El hombre se incorporó, oprimiendo la escama de la pierna con la mano. Ésta le escocía débilmente. Era una sensación cálida que él atribuyó a los nervios.

—El viento de las alas del dragón destrozó las casas y arrancó unos cuantos árboles jóvenes. Su aliento mató a estas gentes. Yo diría que fue hace poco, hará unos dos o tres días.

—No hay huellas de gran tamaño —argumentó el joven elfo—. Un dragón dejaría huellas. Cualquier criatura de ese tamaño lo haría. ¡He visto pisadas de esos seres! No creo que haya ningún…

Dhamon se alejó despacio del centro del pueblo, teniendo cuidado de no pisar ninguno de los cuerpos. En el linde de los pinos que circundaban lo que había sido Alcázar del Viento, miró al exterior e hizo una seña a su compañero para que se acercara.

—Ahí fuera. —Indicó un claro situado varios metros más allá y se dirigió hacia él, con el joven elfo avanzando en silencio tras él.

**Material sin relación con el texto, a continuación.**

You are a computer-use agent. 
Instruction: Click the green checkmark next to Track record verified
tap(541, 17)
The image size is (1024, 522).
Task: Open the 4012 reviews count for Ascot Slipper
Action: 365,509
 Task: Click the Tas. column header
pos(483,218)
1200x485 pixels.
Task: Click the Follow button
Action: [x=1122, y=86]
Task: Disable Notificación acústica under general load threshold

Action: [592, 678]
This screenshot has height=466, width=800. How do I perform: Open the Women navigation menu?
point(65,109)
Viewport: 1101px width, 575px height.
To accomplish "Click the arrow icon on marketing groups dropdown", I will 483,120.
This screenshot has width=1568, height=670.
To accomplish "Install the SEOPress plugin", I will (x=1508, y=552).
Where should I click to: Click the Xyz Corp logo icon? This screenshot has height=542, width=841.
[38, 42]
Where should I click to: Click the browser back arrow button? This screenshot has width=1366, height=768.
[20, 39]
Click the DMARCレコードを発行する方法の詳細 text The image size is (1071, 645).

—¡Por el amor de todos los primogénitos! —musitó el elfo.

Ante sus ojos había una depresión, la huella de una pisada tan larga como alto era él. El claro que contemplaba boquiabierto, uno lleno de arbolillos y matas, había sido aplanado por un peso enorme.

—El dragón se paró aquí —dijo Dhamon, luego giró y señaló hacia el poblado—. Y consiguió matar a toda esa gente.

—¿Cómo?

El guerrero hizo señas a sus hombres para que se reunieran con él en el límite de pueblo. La tropa de humanos y elfos se cuadró ante él, mientras sus ojos —desorbitados por la incredulidad— seguían escudriñando las ruinas y los cuerpos.

—Este dragón es bastante pequeño.

—¿Pequeño? —vio como articulaba Gauderic. El joven que tan valiente se había mostrado, había palidecido.

—Yo diría, a juzgar por la pisada, que mide menos de dieciocho metros. Palin estaba seguro de que podíamos derrotarlo entre todos nosotros y los hombres que debían reunirse con nosotros. Estoy de acuerdo. No es ni mucho menos un señor supremo, y no es un dragón valiente, si ha acabado con este poblado desde esta distancia. A lo mejor teme a los hombres. Las partidas de caza que ha estado atacando han sido pequeñas.

—¡Señor!

Era la voz de uno de los mercenarios humanos. Dhamon recordó que el hombre tenía una esposa elfa, y aunque ésta estaba a salvo en su hogar en Nuevo Puerto muy al norte y al otro lado de las montañas, la mujer tenía fuertes vínculos con esa tierra.

—Si damos la vuelta —siguió el hombre—, el dragón seguirá matando. Ya es bastante malo que Muerte Verde ocupe este reino. Pero ella…

—No asesina tan insensiblemente a sus súbditos. Al menos ya no —finalizó Dhamon—. Sí. Pero a lo mejor la Verde ni siquiera conoce la existencia de este jovencito.

—O tal vez no sea así —farfulló Gauderic—. Quizá Muerte Verde ya no se preocupa de sus

súbditos

y…

—Yo digo que sigamos adelante, localicemos a este dragón y nos ocupemos de él —indicó Dhamon, carraspeando.

Un coro de murmullos procedentes de la mayoría de los allí reunidos indicó que no estaban ansiosos por enfrentarse a un dragón sin aumentar sus fuerzas. Pero Dhamon empezó a dar órdenes, y los hombres formaron fila nerviosamente, algunos sin dejar de mirar en silencio a los cadáveres. Gauderic asignó rápidamente a sus dos hermanos y a sus amigos la tarea de cavar fosas, usando las pocas herramientas que pudieron rescatar. Y a la mañana siguiente, tras haber llevado a cabo una sencilla ceremonia para honrar a los muertos, la banda mercenaria siguió adelante.